Different Ways that an Inheritance Could be At Risks
If you have assets that you want to pass on to your children, you could consider a written will, which is a service that is provided by a specialized attorney. Of course, you can create a simple will on your own suggesting that you will be leaving all you have in assets to a spouse or children once you are deceased, dividing the estate between specific loved ones. However, is this enough? And would you or your children need future financial advice about the process?
Many children may not pay for additional advice, if you were to leave assets in a simple will. From the children’s viewpoint, if the advice will help them to learn how to handle this sudden wealth, they would prefer not to listen to their parent’s financial advisor, especially if there was no initial relationship. The children would probably seek help from another financial professional that is close in age to them or a professional that they consider able to handle their particular needs or interests. Most likely, the children would not stay with an advisor who will retire prior to them.
The children’s inheritance may be in jeopardy, if the right choice is not made to use the services of the appropriate financial professional. Below are a few scenarios of what could occur in a case where there are two children, Jamie and John receiving half of the estate. Notice the risk associated with each inheritance.
Jamie gets a divorce. Now in this case, 50% of the inheritance would probably be given to the ex-husband in a divorce settlement.
John operates a successful business and then the market changed and the business has experienced a loss, eventually liquidating. The inheritance that John received now is at risk. Creditors may come after the inheritance and it may be included in any bankruptcy proceedings.
Both Jamie and John may be doing financially well and upon approaching the inheritance tax threshold, they also will be accumulating their own assets. However, if, after receiving the inheritance, something happens to them before having sufficient time to put something away for their grandchildren, then the inheritance tax will take away a lot of the money.
Let’s say you are deceased and your spouse survives you. The spouse then gets married to someone else later and then the spouse also dies with no update to the will through intestate, leaving all joint assets to his or her husband or wife, then your children will get nothing.

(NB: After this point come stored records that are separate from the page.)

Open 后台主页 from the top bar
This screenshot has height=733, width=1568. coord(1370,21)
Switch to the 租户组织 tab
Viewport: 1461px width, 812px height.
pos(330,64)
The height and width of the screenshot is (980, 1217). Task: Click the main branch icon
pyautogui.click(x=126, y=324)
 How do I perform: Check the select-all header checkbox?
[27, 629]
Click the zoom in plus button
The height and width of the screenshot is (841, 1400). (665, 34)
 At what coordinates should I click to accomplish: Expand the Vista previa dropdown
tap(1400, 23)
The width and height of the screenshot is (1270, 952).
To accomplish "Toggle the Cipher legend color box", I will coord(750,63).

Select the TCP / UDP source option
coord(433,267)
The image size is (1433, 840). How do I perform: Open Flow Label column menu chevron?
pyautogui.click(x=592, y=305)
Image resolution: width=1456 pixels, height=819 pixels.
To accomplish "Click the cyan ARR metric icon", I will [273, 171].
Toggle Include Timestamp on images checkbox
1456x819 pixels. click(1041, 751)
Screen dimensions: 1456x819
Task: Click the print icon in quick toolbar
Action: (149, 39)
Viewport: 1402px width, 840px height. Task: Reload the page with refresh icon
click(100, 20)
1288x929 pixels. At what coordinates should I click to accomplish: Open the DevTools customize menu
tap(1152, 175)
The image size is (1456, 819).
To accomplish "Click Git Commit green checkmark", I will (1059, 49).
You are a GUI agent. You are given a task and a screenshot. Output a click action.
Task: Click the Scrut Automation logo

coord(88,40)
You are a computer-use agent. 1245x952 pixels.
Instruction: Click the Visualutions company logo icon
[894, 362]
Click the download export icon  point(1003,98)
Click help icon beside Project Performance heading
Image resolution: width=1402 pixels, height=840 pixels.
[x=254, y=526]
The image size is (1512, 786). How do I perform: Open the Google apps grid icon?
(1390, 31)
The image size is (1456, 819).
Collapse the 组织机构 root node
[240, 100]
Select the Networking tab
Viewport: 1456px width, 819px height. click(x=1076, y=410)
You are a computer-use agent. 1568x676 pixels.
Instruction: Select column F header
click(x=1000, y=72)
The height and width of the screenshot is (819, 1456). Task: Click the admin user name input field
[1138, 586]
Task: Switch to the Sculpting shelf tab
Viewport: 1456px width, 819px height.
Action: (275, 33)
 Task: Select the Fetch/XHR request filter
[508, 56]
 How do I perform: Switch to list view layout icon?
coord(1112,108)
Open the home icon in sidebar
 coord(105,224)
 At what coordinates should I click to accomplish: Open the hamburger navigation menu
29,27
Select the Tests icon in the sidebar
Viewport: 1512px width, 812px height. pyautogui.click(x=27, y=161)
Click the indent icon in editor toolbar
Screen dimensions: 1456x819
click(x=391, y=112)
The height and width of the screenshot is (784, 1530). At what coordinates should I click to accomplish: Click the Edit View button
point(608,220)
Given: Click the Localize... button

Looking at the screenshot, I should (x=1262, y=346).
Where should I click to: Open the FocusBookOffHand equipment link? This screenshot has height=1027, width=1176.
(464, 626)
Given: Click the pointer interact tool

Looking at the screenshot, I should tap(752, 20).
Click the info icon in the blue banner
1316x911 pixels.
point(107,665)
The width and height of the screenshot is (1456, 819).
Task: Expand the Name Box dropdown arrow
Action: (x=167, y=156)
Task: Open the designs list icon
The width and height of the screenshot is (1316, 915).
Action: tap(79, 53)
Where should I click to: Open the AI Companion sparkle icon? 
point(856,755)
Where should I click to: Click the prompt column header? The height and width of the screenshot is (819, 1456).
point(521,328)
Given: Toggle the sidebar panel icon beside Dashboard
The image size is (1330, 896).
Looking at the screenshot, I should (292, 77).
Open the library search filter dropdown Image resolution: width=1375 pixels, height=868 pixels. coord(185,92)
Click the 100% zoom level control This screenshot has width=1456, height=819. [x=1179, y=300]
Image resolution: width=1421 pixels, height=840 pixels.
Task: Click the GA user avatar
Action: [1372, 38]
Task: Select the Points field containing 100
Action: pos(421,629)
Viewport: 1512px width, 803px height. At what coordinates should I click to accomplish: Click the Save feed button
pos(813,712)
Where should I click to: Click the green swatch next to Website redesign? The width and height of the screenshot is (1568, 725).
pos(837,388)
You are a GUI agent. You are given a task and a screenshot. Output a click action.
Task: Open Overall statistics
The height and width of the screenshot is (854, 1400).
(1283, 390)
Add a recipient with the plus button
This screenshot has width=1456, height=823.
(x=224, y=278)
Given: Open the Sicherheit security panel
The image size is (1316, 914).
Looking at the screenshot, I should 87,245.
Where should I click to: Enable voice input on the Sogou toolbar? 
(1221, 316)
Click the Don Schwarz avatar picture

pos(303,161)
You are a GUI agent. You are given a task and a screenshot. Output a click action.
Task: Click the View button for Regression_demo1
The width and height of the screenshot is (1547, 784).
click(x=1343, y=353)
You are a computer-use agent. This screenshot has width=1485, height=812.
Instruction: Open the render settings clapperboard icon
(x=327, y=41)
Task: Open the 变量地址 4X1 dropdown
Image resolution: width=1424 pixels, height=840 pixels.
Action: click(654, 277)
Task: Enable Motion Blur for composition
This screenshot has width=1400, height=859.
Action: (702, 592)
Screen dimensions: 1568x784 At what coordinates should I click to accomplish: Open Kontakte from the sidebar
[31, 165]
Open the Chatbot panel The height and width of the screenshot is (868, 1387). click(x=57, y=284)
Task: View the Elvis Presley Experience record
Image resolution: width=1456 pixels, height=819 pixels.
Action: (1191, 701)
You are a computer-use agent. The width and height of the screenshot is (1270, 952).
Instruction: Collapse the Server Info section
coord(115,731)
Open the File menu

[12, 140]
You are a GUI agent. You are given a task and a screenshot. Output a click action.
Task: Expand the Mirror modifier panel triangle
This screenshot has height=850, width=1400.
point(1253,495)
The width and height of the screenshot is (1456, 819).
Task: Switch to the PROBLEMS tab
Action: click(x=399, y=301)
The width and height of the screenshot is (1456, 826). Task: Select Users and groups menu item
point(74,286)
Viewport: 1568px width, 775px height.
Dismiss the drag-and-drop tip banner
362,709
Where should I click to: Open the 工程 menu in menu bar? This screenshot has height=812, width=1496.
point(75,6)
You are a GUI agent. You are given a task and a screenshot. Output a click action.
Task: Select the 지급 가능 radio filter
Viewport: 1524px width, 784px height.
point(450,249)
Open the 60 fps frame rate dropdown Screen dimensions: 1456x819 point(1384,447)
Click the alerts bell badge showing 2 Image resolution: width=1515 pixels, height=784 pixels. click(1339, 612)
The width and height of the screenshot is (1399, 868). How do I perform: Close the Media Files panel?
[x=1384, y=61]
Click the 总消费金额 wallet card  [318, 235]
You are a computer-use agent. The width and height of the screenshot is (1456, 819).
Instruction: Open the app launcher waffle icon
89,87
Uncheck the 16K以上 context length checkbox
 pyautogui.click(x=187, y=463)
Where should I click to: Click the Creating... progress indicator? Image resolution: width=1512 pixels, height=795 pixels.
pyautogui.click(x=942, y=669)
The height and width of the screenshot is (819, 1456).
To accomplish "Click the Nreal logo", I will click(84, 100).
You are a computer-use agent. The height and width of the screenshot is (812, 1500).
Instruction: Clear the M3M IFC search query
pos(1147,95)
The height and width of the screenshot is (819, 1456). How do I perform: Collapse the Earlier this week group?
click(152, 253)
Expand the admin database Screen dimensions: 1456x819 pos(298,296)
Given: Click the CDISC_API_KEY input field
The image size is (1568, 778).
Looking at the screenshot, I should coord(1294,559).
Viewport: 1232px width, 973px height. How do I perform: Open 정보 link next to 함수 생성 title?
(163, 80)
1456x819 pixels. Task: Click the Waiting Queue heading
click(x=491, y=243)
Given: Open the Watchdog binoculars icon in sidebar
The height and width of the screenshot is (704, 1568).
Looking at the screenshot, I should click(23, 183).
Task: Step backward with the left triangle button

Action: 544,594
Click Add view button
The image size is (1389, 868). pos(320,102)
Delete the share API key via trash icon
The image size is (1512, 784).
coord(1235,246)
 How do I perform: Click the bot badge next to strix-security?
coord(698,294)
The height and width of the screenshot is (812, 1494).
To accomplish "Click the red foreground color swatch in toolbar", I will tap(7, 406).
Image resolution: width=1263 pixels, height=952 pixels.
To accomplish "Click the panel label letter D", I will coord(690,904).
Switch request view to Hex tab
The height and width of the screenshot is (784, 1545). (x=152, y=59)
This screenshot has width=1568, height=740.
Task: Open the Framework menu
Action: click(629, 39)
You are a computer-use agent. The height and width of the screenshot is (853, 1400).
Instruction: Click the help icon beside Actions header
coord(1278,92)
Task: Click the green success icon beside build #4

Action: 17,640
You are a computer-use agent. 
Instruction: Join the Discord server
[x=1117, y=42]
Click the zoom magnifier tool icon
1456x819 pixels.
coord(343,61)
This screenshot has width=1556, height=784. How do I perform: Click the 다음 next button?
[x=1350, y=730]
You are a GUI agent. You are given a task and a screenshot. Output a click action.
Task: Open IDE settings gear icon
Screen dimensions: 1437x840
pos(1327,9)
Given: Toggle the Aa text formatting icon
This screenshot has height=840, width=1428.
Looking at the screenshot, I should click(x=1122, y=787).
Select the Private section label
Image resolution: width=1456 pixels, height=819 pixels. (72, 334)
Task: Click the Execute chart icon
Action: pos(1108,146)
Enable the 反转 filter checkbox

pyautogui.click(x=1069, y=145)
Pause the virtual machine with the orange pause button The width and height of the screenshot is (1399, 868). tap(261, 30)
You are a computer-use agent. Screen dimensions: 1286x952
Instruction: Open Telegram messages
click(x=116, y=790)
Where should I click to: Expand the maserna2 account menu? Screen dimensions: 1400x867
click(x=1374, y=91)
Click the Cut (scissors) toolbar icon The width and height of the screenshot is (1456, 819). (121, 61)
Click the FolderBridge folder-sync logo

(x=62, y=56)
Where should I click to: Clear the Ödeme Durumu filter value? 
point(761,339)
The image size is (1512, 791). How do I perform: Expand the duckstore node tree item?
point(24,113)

These types of scenarios are never planned and that is why it is important to have all inheritance protected from creditors, bankruptcy court, surviving spouses, and divorce settlements. For a lot of parents, the downside is that the child could automatically be able to access the funds at a specific age, probably spending it off without any financial advice from a professional. It is impossible to predict whether the child will exhibit maturity upon receiving these funds. For that reason, do your part as a parent to secure the inheritance from these and other risks.